Publié le 20 novembre 2025 17:29:00. Le vice-président américain J.D. Vance a suggéré que l’Ukraine et la Russie devraient privilégier le commerce et les échanges culturels à la poursuite du conflit, affirmant que le président Trump « ne comprend pas la violence » au sens profond du terme.
- J.D. Vance estime que Donald Trump est insensible à la violence et privilégie la résolution pacifique des conflits.
- Il propose que l’Ukraine et la Russie développent des relations économiques et culturelles plutôt que militaires.
- Le vice-président américain a précédemment tenu des propos controversés sur les concessions russes en Ukraine et les bénéfices de ses désaccords avec le président Zelensky.
Dans une déclaration qui suscite l’interrogation, J.D. Vance a affirmé que le président Donald Trump ne perçoit pas la violence de la même manière que d’autres. Il a expliqué que Trump est avant tout motivé par le désir de « sauver des vies » et de voir un monde où les nations coopèrent plutôt que de s’affronter.

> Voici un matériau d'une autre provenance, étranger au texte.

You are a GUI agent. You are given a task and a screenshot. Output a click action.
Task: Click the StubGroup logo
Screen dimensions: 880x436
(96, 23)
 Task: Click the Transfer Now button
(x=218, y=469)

« Pourquoi ne pas arrêter de se tuer et commencer à commercer entre eux ? Pourquoi la Russie et l’Ukraine ne s’entretuent-elles pas ? Pourquoi ne font-ils pas réellement du commerce entre eux, ne voyagent-ils pas entre les deux pays, ne font-ils pas une sorte d’échange culturel ? »

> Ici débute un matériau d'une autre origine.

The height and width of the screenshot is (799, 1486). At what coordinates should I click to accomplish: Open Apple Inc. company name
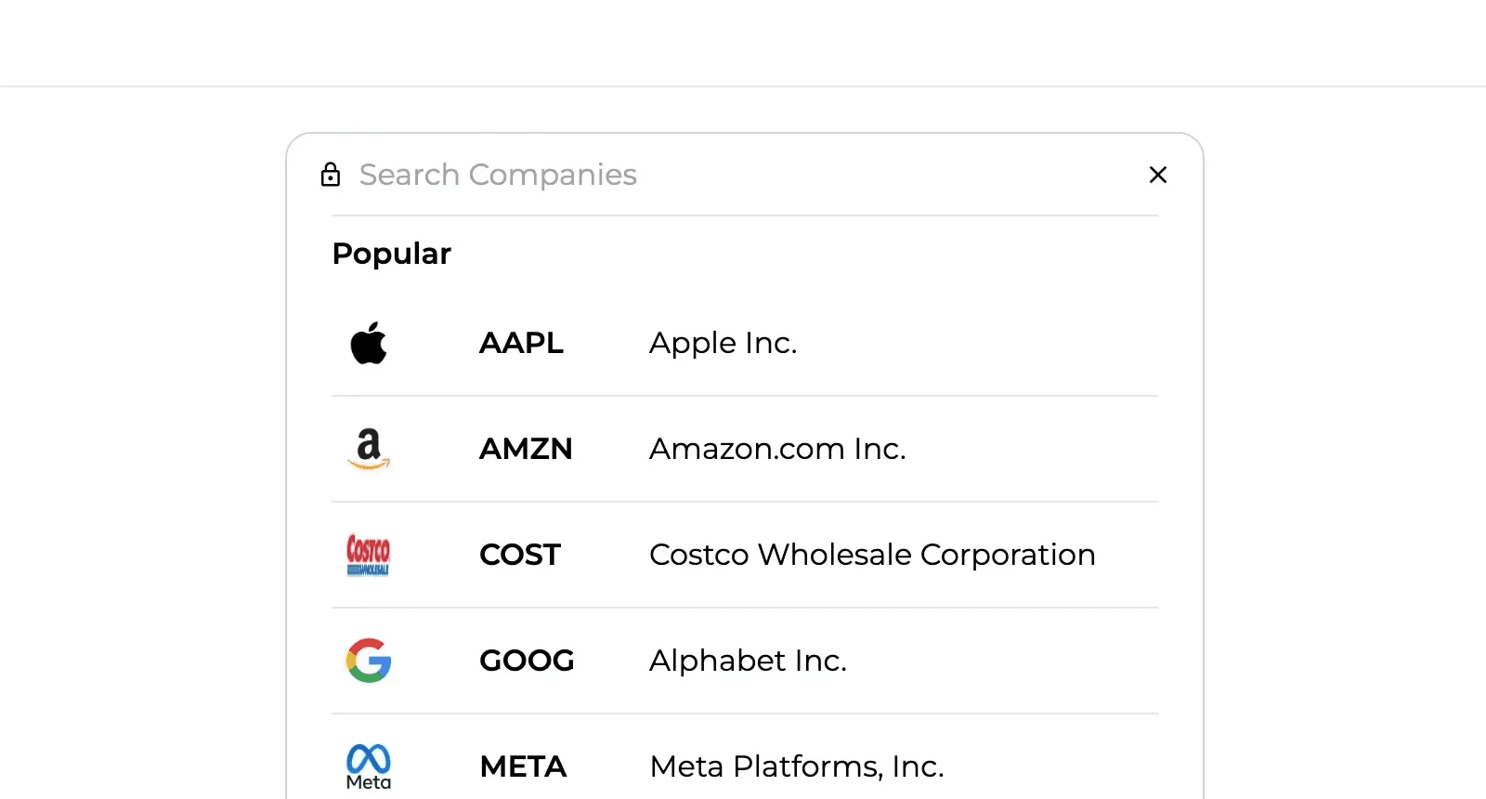[x=723, y=343]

J.D. Vance, vice-président américain
Cette proposition intervient alors que les efforts de paix américains sont au centre des discussions. Vance semble suggérer que la voie à suivre réside dans une approche pragmatique axée sur les intérêts mutuels plutôt que sur la confrontation militaire.
Ce n’est pas la première fois que le vice-président Vance fait des déclarations controversées concernant le conflit ukrainien. En août dernier, il avait affirmé que la Russie avait déjà fait d’importantes concessions concernant l’Ukraine, estimant que Moscou avait renoncé à occuper l’intégralité du territoire ukrainien et à installer un gouvernement fantoche à Kiev.
Il avait également évoqué les « bénéfices » tirés de son échange tendu avec le président Zelensky à la Maison Blanche fin février, soulignant que cette dispute avait mis en évidence les divergences de vues entre les deux pays.
Ces déclarations, qui s’éloignent des positions traditionnelles de Washington, soulignent une approche potentiellement nouvelle de la politique étrangère américaine sous l’administration Trump.